▶ [WORK REQUIRED]: The lines to copy are those in the listing below that contain the word "computer".

EXTRACTED INFORMATION START

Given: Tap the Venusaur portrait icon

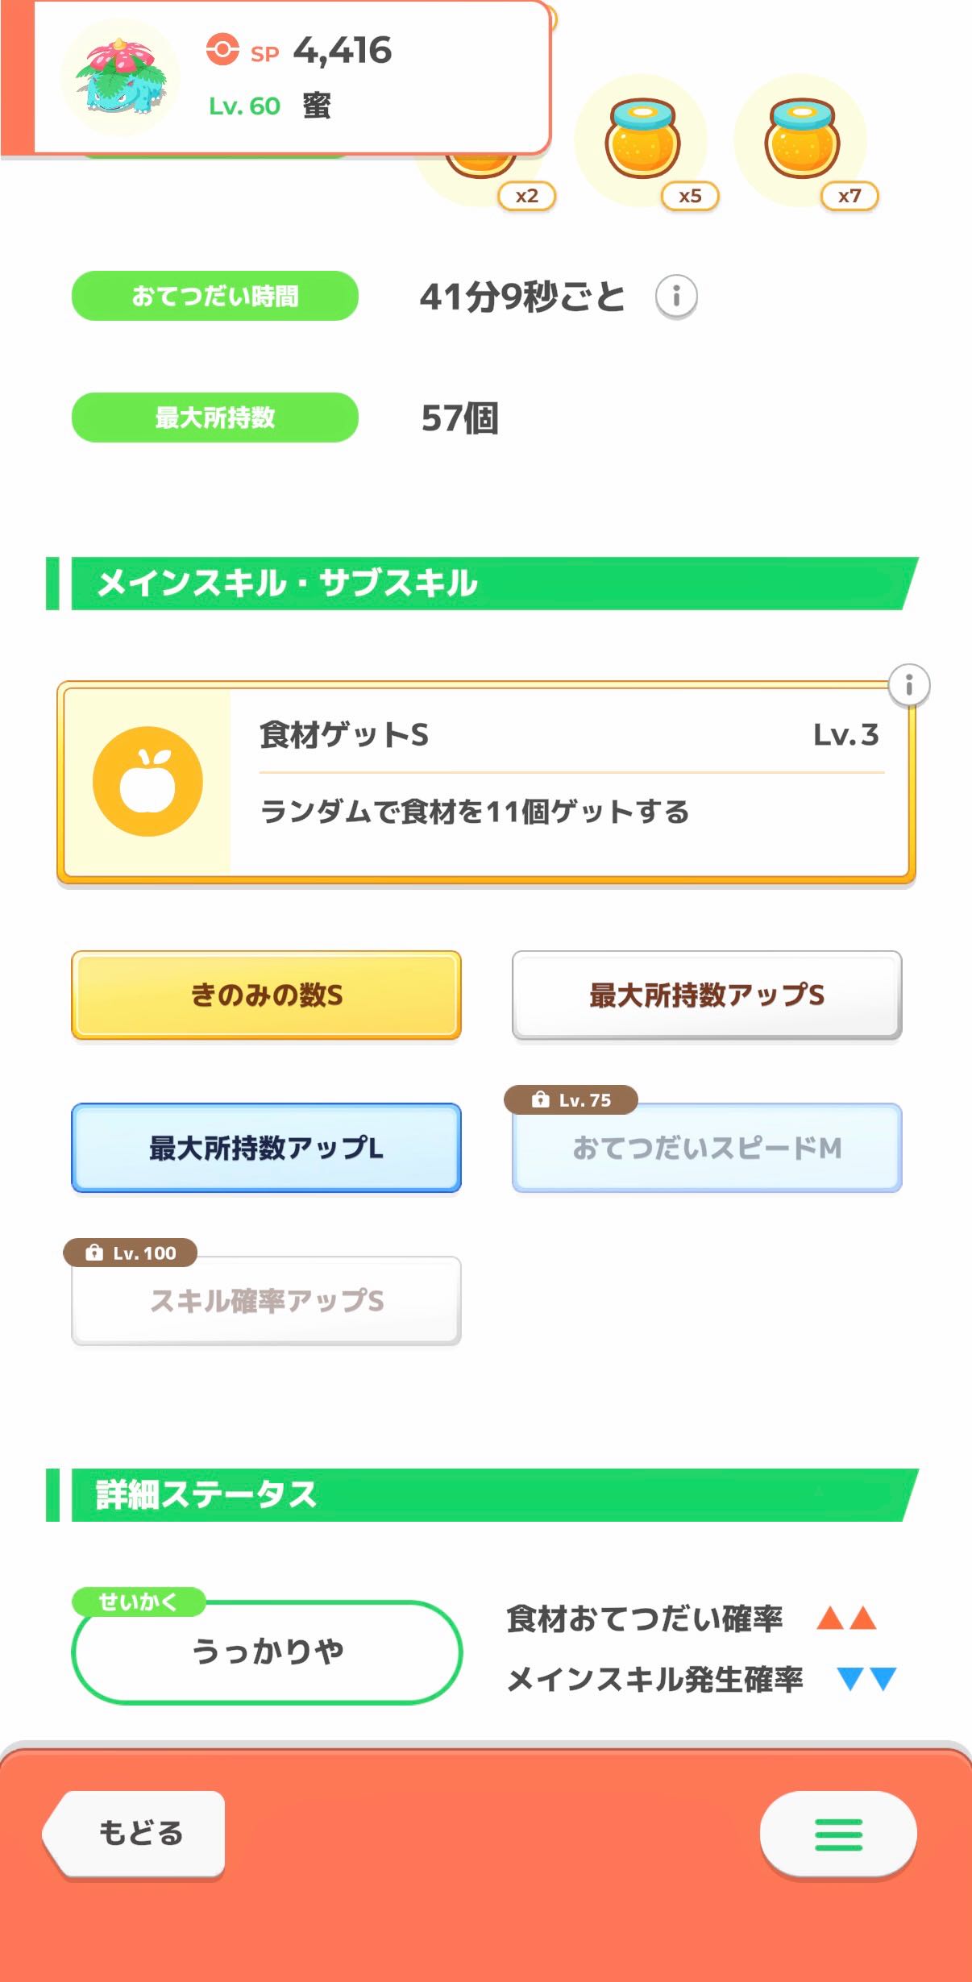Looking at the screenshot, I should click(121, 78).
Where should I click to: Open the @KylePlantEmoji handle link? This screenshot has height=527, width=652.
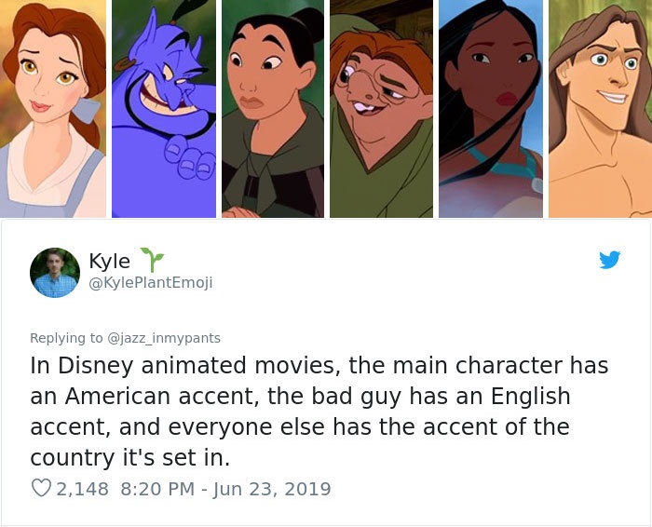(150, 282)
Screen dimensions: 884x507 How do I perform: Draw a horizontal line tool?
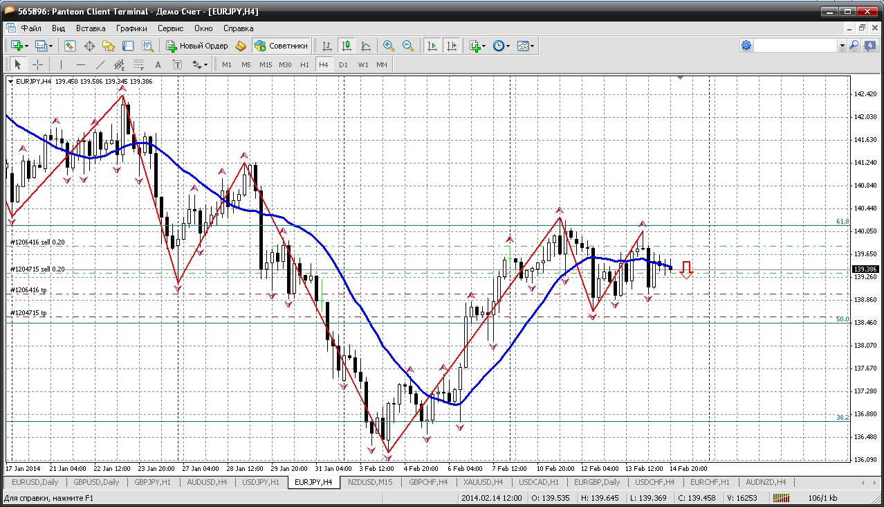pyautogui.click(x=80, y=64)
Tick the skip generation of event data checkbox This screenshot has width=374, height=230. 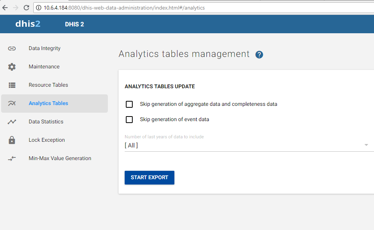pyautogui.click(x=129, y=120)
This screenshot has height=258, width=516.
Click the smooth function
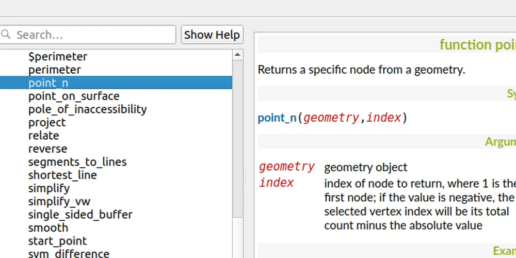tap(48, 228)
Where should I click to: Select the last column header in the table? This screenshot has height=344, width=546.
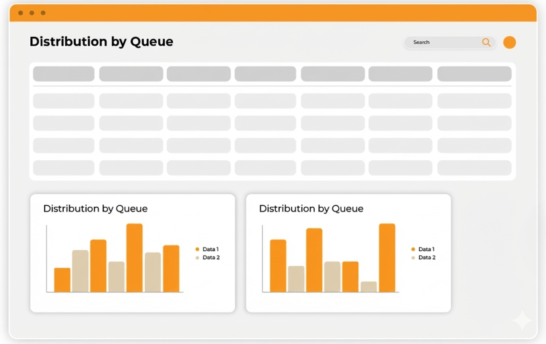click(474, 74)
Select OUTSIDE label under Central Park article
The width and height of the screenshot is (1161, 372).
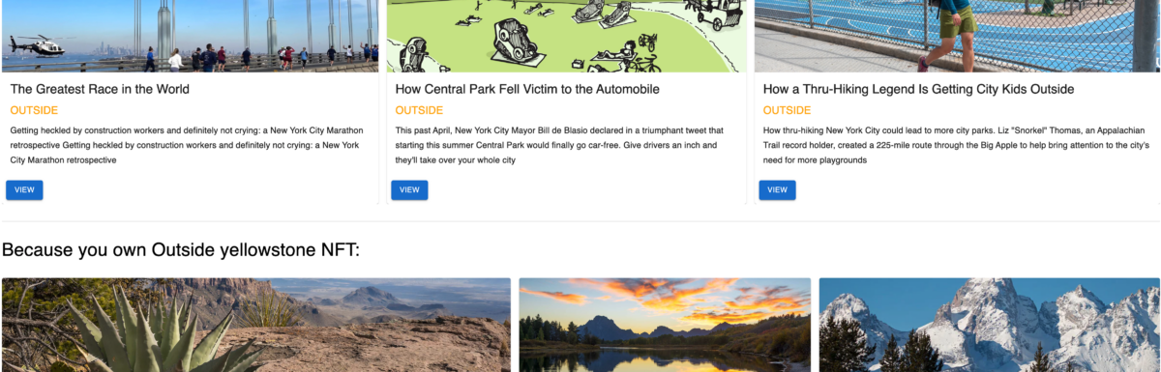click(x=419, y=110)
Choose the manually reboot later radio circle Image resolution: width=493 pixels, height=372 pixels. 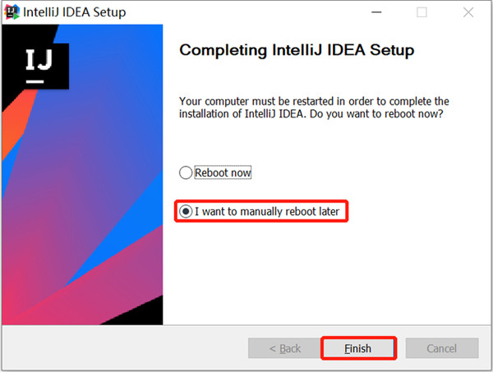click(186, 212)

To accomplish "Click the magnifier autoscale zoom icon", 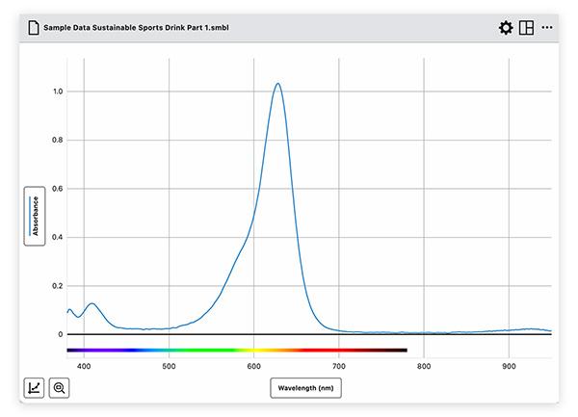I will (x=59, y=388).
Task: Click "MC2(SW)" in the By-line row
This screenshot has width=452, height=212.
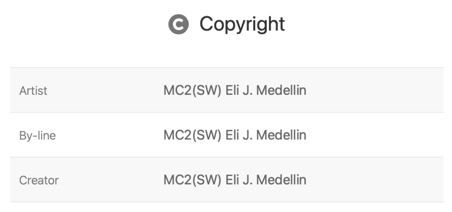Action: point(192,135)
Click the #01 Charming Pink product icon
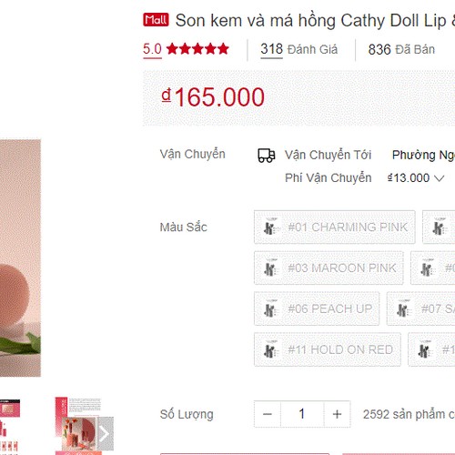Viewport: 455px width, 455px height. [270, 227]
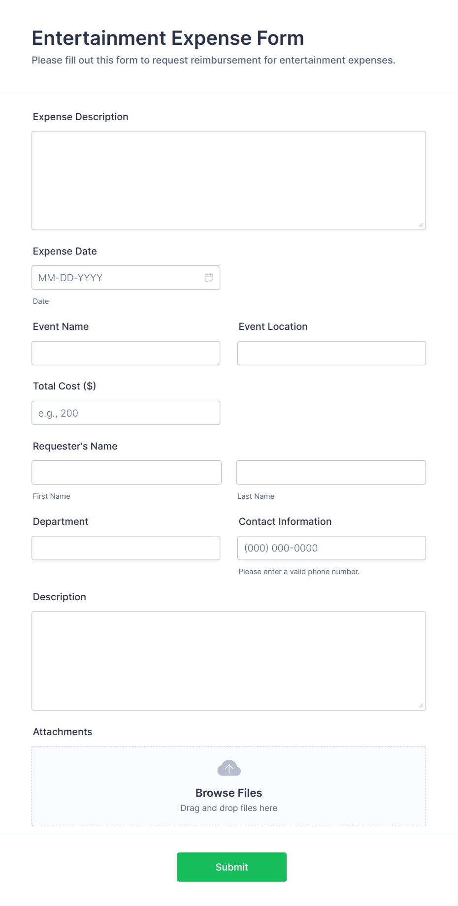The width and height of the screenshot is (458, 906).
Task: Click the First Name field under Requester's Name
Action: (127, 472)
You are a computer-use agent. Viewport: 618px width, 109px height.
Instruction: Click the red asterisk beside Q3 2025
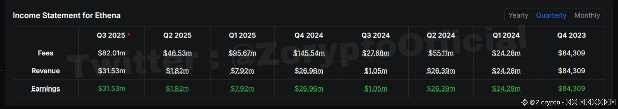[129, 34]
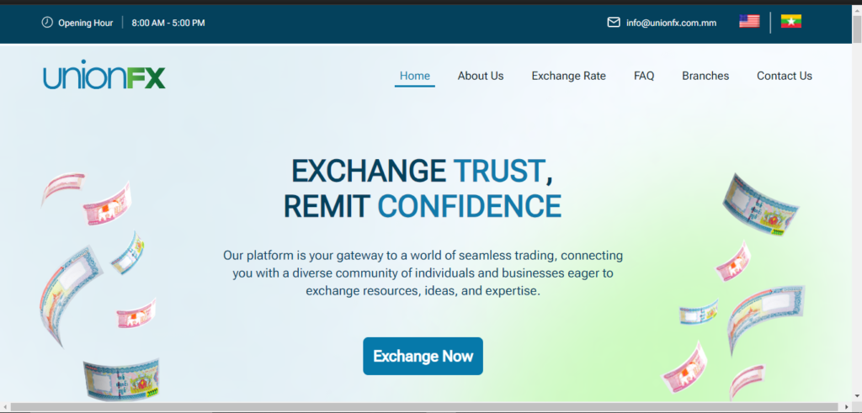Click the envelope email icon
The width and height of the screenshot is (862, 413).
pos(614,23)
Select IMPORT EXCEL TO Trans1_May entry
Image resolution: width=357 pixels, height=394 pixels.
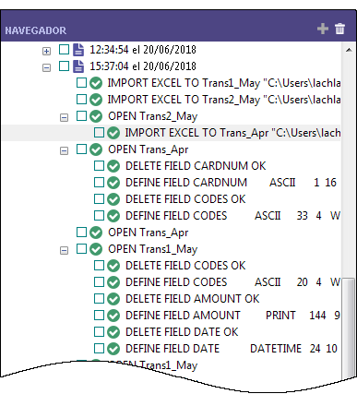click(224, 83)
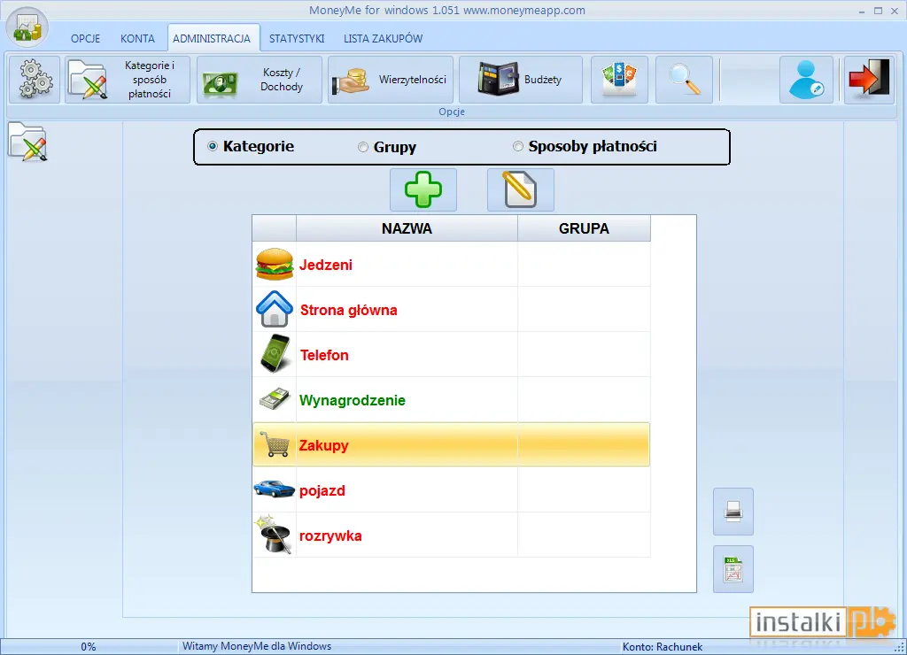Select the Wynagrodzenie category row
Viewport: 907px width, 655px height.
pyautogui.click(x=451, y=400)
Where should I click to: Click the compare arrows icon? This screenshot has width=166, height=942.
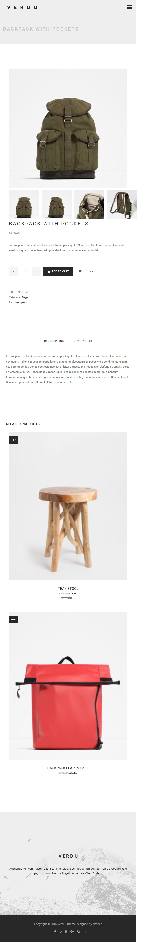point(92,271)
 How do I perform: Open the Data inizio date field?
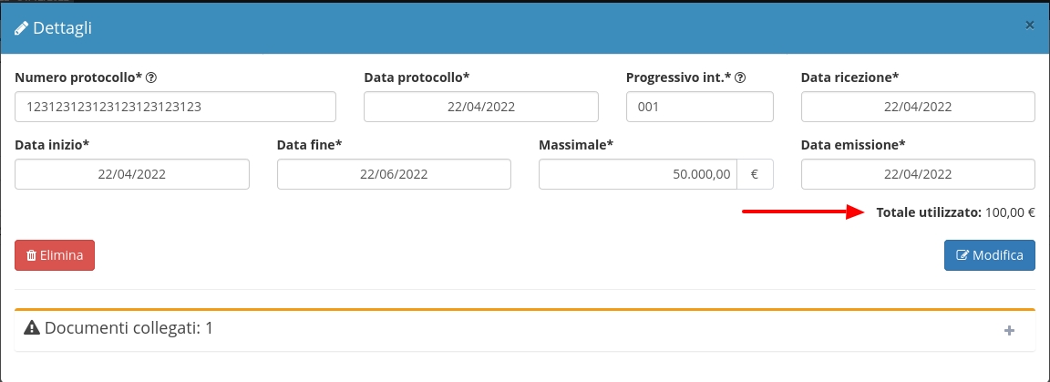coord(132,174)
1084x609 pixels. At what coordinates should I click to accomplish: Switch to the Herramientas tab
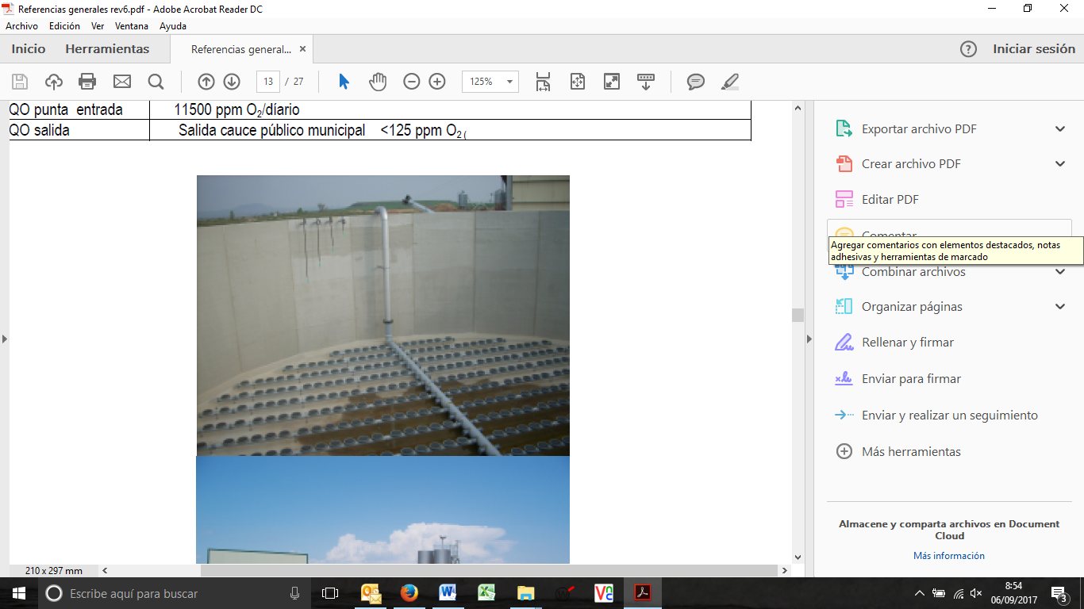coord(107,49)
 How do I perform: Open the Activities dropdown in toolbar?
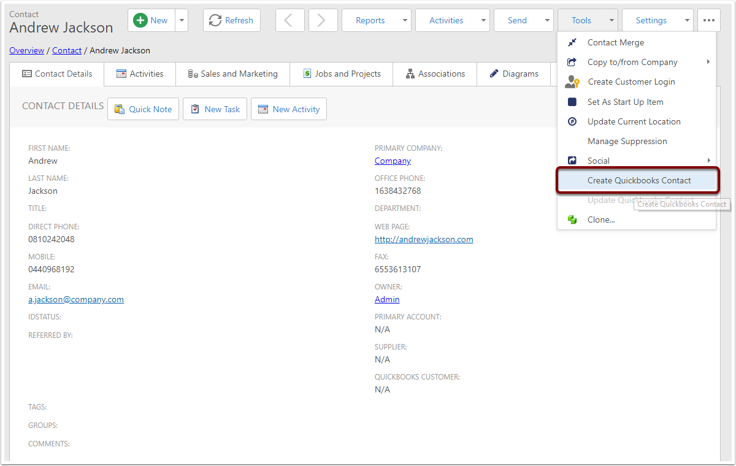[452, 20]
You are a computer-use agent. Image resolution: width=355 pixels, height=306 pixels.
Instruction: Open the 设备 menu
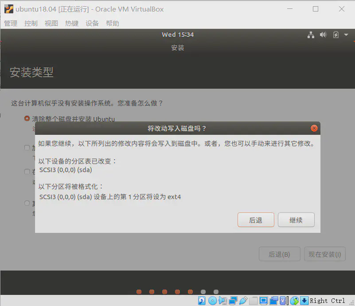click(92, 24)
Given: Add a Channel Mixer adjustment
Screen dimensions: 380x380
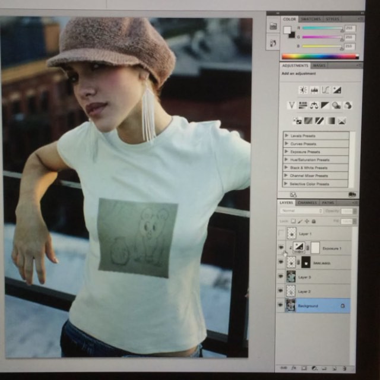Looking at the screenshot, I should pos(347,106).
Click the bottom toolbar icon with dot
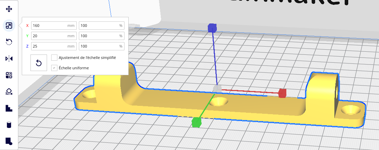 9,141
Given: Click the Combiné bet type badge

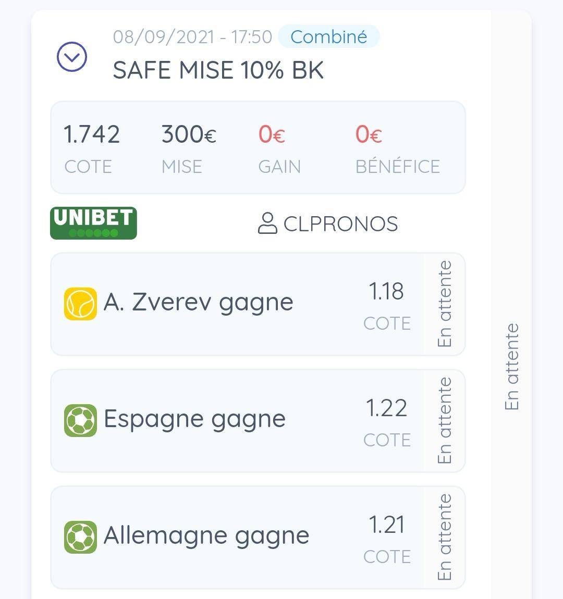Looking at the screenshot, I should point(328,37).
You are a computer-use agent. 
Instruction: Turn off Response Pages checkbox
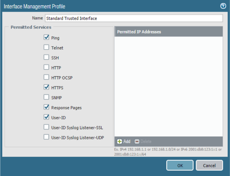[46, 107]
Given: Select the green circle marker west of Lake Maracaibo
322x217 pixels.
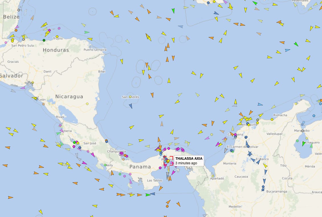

EXTRACTED INFORMATION END

▶ [ANSWER SECTION]:
You are a computer-use agent. Viewport: 618px width, 109px height.
You are a computer-use agent. Image resolution: width=355 pixels, height=306 pixels.
You are a computer-use agent. 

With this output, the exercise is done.